WHAT YOU NEED TO DO —
In the items below, starting with the line that contains "Given: View info" and going on through the end of the items, switch "Emails" to "Messages" and give those lines again with nothing else changed. Leave the pictures out of your answer.

EXERCISE MATERIAL —
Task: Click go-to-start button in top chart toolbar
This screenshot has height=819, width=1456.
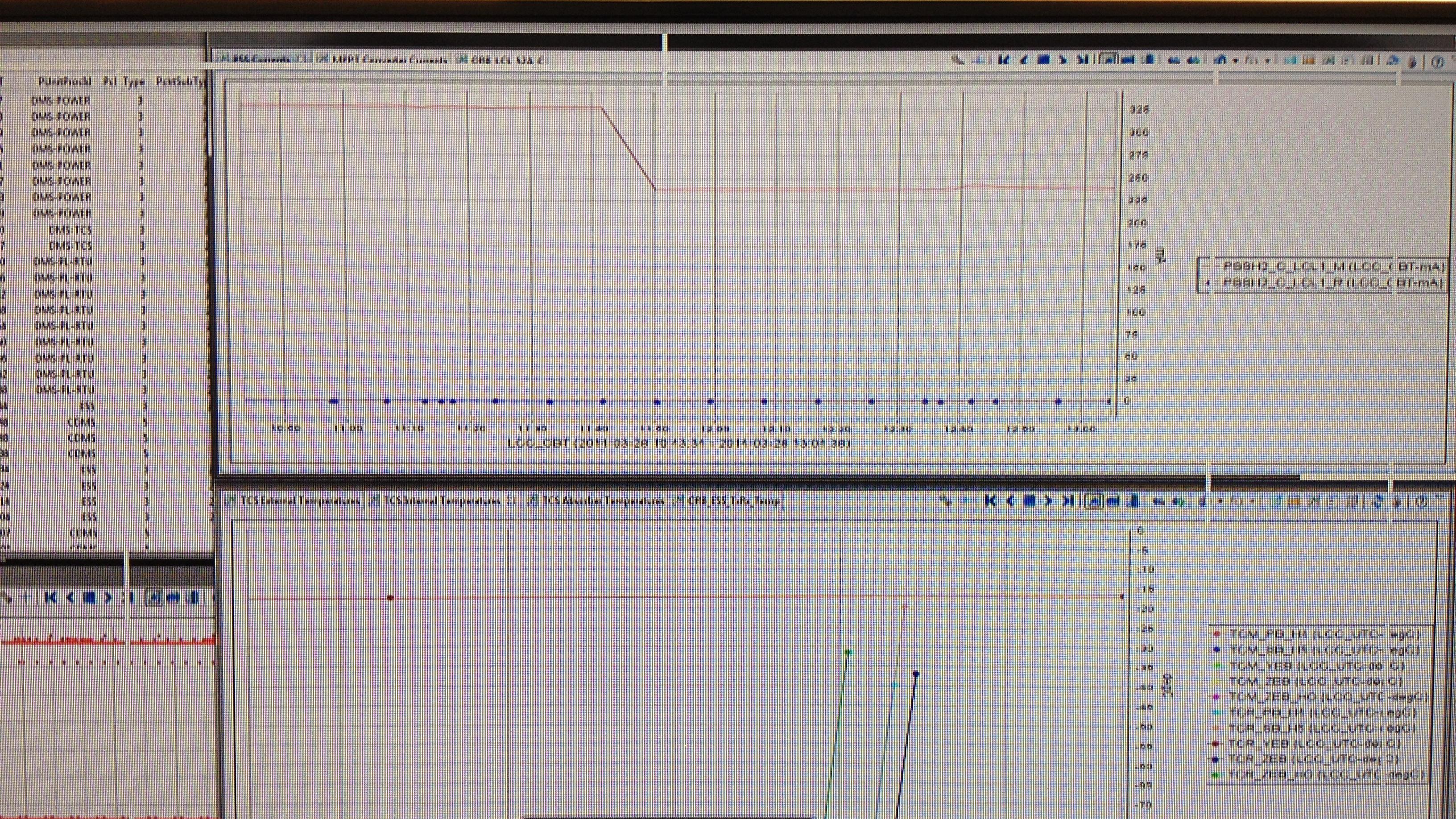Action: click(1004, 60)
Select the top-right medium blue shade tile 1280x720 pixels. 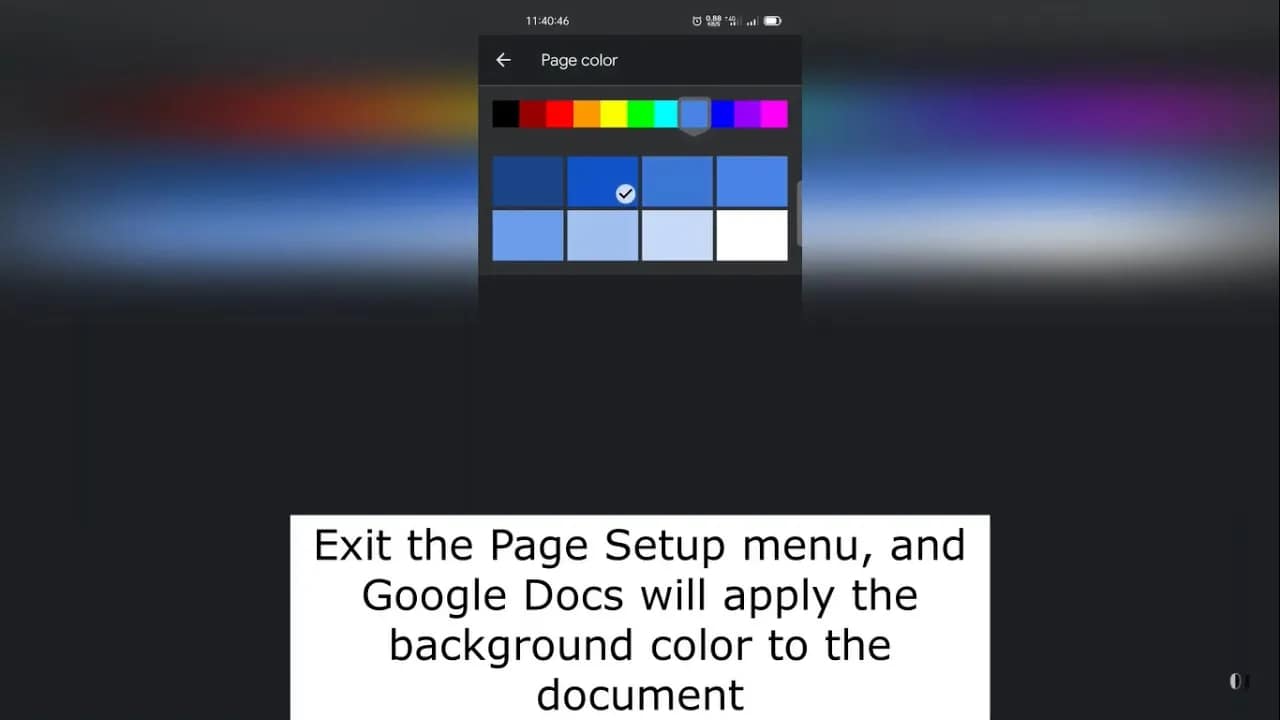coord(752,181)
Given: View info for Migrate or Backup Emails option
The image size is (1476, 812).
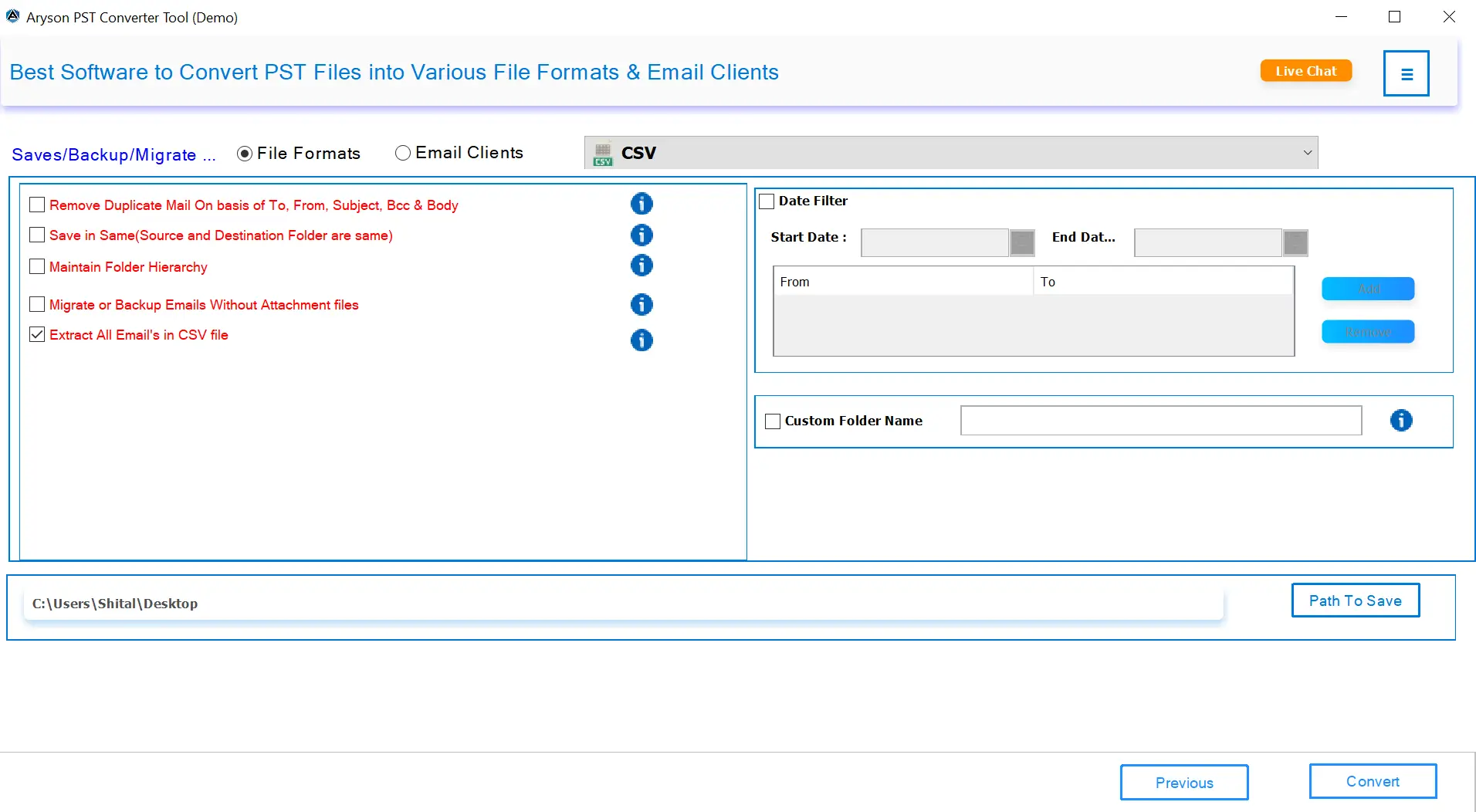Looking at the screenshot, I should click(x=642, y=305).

OUTPUT FOR THIS EXERCISE —
Given: View info for Migrate or Backup Messages option
The image size is (1476, 812).
Looking at the screenshot, I should click(x=642, y=305).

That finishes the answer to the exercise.